- _Exercise directions_:
Answer these questions from the Borrelia abstract below:
1. In which city and on what dates was the work presented?
2. How many non-synthetic agents were tested?
3. Which tested Borrelia species is predominant in Eurasia?

- _Text under study_:
New Non-synthetic Antibacterial Agents Challenging the Active and Persistent Forms of Borrelia ssp.

Authors: Anna Goc, Aleksandra Niedzwiecki, Matthias Rath

Presented at: 4th International Congress on Bacteriology and Infectious Diseases; May 16 - 18, 2016   |   San Antonio, Texas  | Watch here (part 1)  |  Watch here (part 2)

Published in: Conference proceedings: https://www.omicsonline.org/ArchiveJBP/bacteriology-and-infectious-diseases-2016-proceedings-keynote.php

Background: Lyme borreliosis is a tick-borne bacterial infection caused by the spirochete Borrelia burgdorferi sensu lato. It has become a major public health concern for humans and animals worldwide. The primary treatment is based on the administration of antibiotics. However, relapse often occurs when such treatment is withdrawn. One of the possible explanations for this clinical observation is the ability of Borrelia sp. to adapt different persistent forms. Thus, there is a continuous search for new compounds that would be effective not only against spirochetes but also these persisters. Naturally occurring agents signify a growing theme in antimicrobial defense. Often they represent a starting point for the development of novel treatment approaches and/or serve as a base for their modified alternatives as well. However, little is known about their anti-borreliaea efficacy. Thus, 50 non-synthetic agents such as plant-derived active compounds and plant extracts were tested in this study for their in vitro effectiveness against active and latent forms of Borrelia burgdorferi sensu stricto (predominant in the USA) and Borrelia garinii (predominant in Eurasia). From that screening, several new substances have been identified. These agents, described in this work, showed to have significant effects against both active and persistent forms of tested Borrelia sp. Moreover, enhanced reciprocal cooperation with major antibiotics currently prescribed for Lyme disease was observed. This study reveals their potential to combat these bacteria. The depictions reported here are part of an ongoing preclinical development plan that could bring them to clinical trials in the near future as well.

- _Dataset excerpts_:
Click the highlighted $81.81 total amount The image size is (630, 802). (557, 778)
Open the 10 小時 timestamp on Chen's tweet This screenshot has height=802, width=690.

* * *

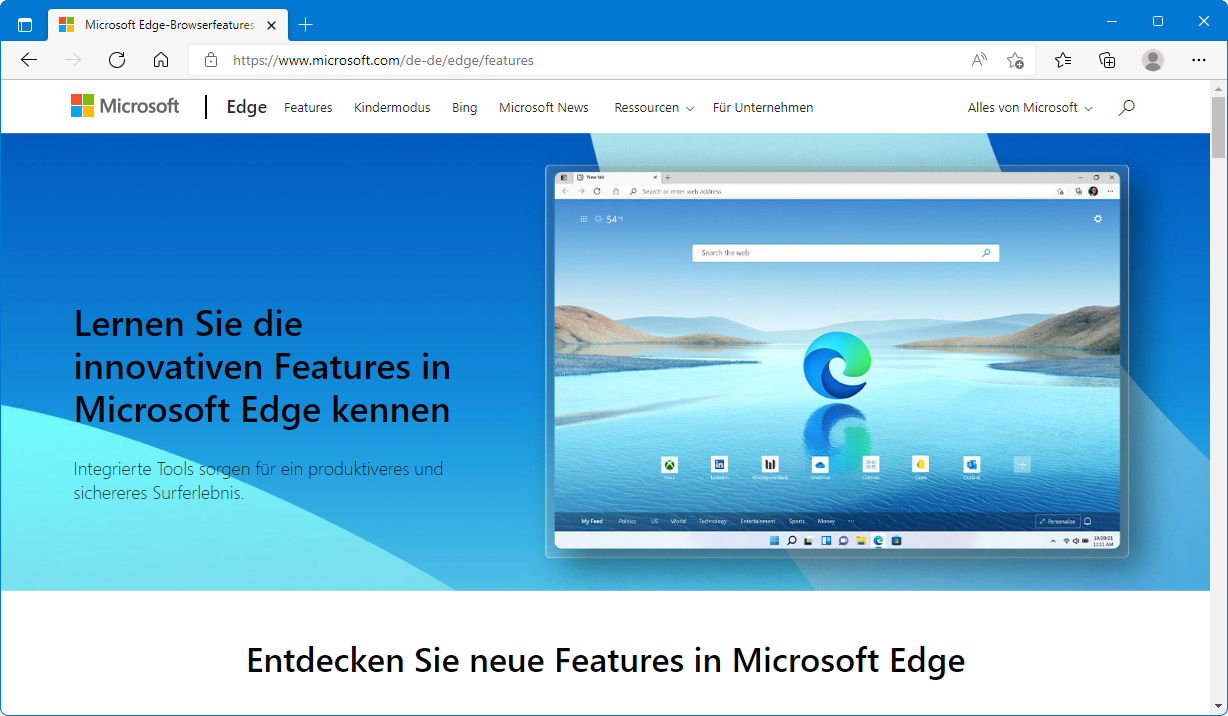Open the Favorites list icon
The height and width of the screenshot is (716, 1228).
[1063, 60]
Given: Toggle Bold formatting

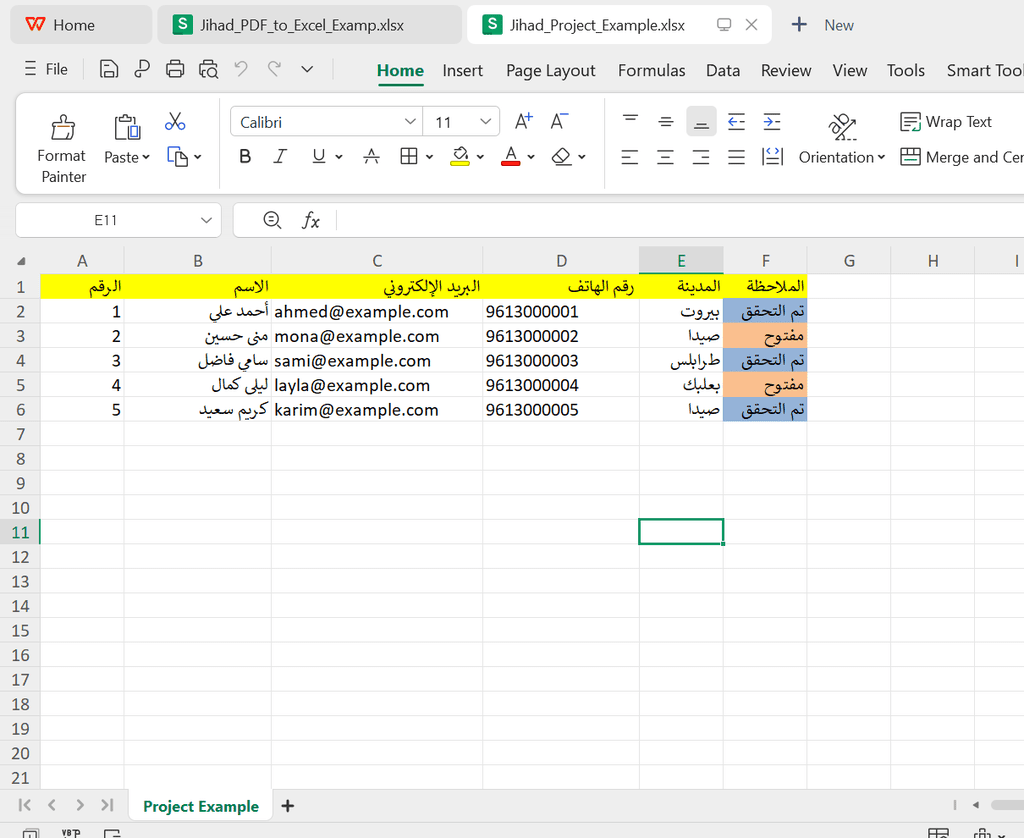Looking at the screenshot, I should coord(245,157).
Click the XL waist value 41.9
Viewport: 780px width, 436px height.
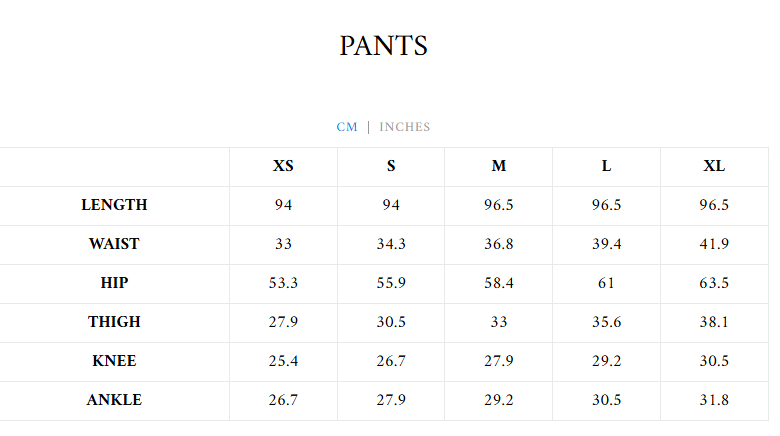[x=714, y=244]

- _Worked solution_:
1. San Antonio, Texas, May 16–18, 2016.
2. 50.
3. Borrelia garinii.